Genetically modified organisms

The GT Act does not contain provisions for immediate licence approvals.

The National Gene Technology Scheme provides for a number of different kinds of authorisations dependent upon the nature of the GMO and the proposed use: https://www.ogtr.gov.au/apply-gmo-approval/types-gmo-dealings

In relation to commercial-scale import of GMOs, in most cases a licence would be required. If the GMO is imported for use within contained facilities (e.g. GM seed imported for immediate processing into non-viable products) a licence for Dealings Not involving Intentional Release (DNIR) (https://www.ogtr.gov.au/apply-gmo-approval/types-gmo-dealings#dealings-n...) into the environment may be required.

All other commercial dealings where the GMO is likely to be released into the environment would require a licence for DNIR into the environment. The GT Regulator must decide whether to issue a DNIR licence within 255 working days.

If the GT Regulator is satisfied that a person has come into possession of a GMO inadvertently, the GT Regulator may, with the agreement of the person, treat the person as having made an Inadvertent Dealings application, or the person may apply for a licence themselves. The GT Regulator may issue a temporary licence (no longer than 12 months) to the person for the purposes of disposing of the GMO in a manner which protects the health and safety of people and the environment.

The Australian GT Regulator, supported by the Office of the Gene Technology Regulator, has sole responsibility for issuing licences for work with GMOs.

However, separate approvals would be needed if the end use of the GMO is regulated by another agency, e.g. therapeutic or veterinary products, agricultural products, human food, etc. (see answer to question 1). Approval for import under the Biosecurity Act 2015, from the Department of Agriculture, Fisheries and Forestry may also be required.

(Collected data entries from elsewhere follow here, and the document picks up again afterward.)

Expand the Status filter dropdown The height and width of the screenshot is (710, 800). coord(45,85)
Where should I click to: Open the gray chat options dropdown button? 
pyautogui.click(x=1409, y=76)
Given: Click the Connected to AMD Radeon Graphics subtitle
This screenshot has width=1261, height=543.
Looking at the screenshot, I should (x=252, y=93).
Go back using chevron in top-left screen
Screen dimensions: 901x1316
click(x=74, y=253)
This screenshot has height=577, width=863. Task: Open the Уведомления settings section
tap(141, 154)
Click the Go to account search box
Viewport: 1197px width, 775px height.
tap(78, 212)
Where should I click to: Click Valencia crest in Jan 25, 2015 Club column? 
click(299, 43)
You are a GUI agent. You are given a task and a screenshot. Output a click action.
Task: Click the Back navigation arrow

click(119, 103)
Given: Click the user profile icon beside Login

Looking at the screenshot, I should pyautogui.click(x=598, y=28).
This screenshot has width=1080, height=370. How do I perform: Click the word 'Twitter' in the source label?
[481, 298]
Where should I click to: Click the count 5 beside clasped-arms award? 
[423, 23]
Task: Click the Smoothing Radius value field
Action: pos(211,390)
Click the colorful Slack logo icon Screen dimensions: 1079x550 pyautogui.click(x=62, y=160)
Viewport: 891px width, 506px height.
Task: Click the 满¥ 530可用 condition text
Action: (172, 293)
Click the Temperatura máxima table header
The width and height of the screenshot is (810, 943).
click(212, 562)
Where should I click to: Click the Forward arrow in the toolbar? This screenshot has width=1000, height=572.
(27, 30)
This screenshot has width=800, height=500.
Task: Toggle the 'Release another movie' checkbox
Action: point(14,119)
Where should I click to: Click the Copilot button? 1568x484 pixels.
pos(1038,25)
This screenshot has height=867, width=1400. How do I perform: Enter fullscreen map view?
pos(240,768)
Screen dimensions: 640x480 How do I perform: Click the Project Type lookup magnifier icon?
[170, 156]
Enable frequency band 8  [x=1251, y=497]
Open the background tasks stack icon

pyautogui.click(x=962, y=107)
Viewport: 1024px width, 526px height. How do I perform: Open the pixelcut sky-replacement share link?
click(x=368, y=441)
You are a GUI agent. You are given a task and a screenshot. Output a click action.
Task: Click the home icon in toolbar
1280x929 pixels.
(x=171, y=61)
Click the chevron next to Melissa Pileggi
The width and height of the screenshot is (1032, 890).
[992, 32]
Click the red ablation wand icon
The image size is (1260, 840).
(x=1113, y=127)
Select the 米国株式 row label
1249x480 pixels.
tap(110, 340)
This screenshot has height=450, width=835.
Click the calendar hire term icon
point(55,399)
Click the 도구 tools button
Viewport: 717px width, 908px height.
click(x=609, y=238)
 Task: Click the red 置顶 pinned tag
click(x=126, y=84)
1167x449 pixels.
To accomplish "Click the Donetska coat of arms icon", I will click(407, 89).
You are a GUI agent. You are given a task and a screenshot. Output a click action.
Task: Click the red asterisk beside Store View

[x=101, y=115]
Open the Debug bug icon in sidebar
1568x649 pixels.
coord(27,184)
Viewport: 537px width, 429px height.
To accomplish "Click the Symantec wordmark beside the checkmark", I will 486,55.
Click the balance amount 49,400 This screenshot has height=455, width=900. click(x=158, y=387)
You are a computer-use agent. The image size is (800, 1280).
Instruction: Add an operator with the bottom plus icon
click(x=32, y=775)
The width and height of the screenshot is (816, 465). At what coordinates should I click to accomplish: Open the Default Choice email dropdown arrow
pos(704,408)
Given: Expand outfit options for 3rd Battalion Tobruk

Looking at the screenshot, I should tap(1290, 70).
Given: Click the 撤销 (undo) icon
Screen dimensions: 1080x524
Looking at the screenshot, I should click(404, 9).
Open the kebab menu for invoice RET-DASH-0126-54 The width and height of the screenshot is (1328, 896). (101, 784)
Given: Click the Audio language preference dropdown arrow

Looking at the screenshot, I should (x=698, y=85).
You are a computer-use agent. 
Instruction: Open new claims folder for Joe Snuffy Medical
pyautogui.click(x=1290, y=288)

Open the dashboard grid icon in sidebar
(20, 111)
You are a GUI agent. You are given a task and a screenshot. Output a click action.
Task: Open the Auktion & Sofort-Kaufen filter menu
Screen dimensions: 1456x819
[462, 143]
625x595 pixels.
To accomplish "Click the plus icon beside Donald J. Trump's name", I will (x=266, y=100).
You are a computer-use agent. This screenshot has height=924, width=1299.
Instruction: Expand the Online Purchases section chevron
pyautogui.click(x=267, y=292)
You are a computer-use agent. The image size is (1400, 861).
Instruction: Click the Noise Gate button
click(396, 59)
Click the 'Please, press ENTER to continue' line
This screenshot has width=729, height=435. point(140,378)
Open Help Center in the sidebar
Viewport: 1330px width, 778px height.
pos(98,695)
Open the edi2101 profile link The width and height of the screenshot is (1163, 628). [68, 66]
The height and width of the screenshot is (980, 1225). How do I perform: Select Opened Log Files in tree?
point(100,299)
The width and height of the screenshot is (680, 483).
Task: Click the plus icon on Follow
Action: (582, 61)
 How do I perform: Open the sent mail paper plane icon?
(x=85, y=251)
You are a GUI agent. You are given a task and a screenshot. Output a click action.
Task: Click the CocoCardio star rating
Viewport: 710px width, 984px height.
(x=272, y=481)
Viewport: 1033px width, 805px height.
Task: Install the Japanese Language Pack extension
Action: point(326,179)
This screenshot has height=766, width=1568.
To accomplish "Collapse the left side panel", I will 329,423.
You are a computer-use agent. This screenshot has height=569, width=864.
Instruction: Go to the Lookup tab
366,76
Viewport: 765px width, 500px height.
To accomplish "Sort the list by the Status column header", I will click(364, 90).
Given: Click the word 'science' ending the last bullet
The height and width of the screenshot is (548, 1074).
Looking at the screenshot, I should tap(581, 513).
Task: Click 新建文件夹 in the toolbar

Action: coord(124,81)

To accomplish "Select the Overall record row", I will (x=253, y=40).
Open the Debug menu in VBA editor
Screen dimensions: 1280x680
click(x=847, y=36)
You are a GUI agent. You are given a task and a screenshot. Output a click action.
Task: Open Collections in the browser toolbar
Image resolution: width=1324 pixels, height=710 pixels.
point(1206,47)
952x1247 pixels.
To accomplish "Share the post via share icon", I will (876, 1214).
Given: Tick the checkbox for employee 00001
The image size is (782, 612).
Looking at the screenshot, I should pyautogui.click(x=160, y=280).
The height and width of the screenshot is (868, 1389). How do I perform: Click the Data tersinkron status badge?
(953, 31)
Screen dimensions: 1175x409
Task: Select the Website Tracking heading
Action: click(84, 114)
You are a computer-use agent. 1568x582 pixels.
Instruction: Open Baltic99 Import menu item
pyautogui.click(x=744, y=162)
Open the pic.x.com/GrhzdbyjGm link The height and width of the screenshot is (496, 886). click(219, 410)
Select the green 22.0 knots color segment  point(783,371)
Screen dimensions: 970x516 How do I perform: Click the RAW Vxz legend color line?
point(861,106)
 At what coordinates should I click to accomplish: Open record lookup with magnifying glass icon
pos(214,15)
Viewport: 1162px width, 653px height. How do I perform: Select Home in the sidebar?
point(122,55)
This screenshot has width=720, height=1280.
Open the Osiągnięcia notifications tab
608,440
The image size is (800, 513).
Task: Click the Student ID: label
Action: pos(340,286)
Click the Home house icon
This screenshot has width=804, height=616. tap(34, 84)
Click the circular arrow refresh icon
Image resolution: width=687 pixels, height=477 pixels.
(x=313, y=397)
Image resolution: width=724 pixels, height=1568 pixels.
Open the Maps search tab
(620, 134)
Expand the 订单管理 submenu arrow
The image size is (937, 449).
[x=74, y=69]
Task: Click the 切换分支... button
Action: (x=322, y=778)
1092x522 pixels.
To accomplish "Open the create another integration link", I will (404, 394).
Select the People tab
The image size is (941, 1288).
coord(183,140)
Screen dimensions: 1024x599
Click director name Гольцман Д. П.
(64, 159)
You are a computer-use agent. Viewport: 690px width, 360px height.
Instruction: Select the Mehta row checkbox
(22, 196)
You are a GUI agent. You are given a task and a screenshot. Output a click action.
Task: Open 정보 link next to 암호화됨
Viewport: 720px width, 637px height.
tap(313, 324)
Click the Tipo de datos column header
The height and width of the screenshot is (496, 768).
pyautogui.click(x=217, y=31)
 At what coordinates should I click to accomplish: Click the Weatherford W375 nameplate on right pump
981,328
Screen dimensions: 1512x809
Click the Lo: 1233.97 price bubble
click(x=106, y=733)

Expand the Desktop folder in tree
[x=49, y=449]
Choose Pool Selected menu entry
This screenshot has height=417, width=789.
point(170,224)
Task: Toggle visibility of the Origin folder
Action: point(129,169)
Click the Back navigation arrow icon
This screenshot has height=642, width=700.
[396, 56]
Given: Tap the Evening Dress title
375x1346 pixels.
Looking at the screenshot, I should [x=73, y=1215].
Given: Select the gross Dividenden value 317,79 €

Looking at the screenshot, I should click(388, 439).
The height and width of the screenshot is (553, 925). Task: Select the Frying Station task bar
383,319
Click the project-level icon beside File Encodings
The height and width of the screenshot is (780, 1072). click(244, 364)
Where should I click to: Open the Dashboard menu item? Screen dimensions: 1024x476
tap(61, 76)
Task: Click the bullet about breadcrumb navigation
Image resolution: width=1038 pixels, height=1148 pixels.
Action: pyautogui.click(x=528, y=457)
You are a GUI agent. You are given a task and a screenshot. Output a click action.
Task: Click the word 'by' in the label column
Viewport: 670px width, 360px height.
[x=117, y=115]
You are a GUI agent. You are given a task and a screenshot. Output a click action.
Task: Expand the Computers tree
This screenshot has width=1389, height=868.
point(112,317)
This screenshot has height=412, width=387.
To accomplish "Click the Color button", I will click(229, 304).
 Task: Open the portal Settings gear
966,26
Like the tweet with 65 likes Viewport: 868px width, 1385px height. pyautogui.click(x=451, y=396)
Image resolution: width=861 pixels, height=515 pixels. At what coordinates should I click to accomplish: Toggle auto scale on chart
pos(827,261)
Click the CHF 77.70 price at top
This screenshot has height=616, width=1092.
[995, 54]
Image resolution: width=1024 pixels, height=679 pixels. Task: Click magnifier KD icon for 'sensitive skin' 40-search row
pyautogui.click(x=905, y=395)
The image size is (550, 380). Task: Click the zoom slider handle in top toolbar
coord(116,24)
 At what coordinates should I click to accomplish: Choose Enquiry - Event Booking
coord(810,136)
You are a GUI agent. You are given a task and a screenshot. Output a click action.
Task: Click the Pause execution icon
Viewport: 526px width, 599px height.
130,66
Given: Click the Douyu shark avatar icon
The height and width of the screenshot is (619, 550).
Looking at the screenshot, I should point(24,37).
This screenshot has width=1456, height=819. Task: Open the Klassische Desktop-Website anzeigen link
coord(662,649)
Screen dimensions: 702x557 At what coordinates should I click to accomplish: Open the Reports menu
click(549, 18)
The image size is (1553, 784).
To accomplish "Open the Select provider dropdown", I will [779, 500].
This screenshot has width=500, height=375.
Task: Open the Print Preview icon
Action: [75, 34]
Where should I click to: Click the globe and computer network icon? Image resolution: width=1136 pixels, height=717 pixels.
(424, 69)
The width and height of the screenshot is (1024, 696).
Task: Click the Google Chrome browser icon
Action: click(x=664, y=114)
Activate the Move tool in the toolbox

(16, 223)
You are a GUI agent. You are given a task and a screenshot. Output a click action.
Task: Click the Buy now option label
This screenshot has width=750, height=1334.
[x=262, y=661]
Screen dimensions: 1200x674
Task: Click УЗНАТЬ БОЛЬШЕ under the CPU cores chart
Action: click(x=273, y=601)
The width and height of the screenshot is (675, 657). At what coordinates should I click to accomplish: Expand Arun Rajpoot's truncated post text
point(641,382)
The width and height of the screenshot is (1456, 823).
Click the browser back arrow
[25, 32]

Division 6 of part 5 of the GT Act contains information on conditions that may apply to a licence. This includes (but is not limited to):

(i) the scope of the dealings authorised by the licence;
(ii) the purposes for which the dealings may be undertaken;
(iii) variations to the scope or purposes of the dealings;
(iv) documentation and record-keeping requirements;
(v) the required level of containment in respect of the dealings, including requirements relating to the certification of facilities to specified containment levels;
(vi) waste disposal requirements;
(vii) measures to manage risks posed to the health and safety of people, or to the environment;
(viii) data collection, including studies to be conducted;
(ix) auditing and reporting;
(x) actions to be taken in case of the release of a GMO from a contained environment;
(xi) the geographic area in which the dealings authorised by the licence may occur;
(xii) requiring compliance with a code of practice issued under section 24, or a technical or procedural guideline issued under section 27;
(xiii) supervision by, and monitoring by, Institutional Biosafety Committees;
(xiv) contingency planning in respect of unintended effects of the dealings authorised by the licence;
(xv) limiting the dissemination or persistence of the GMO or its genetic material in the environment;
(xvi) requiring the licence holder to inform people of licence requirements;
(xvii) requiring the licence holder to provide the GT Regulator with relevant information; and
(xviii) allowing the GT Regulator to monitor dealings with GMOs.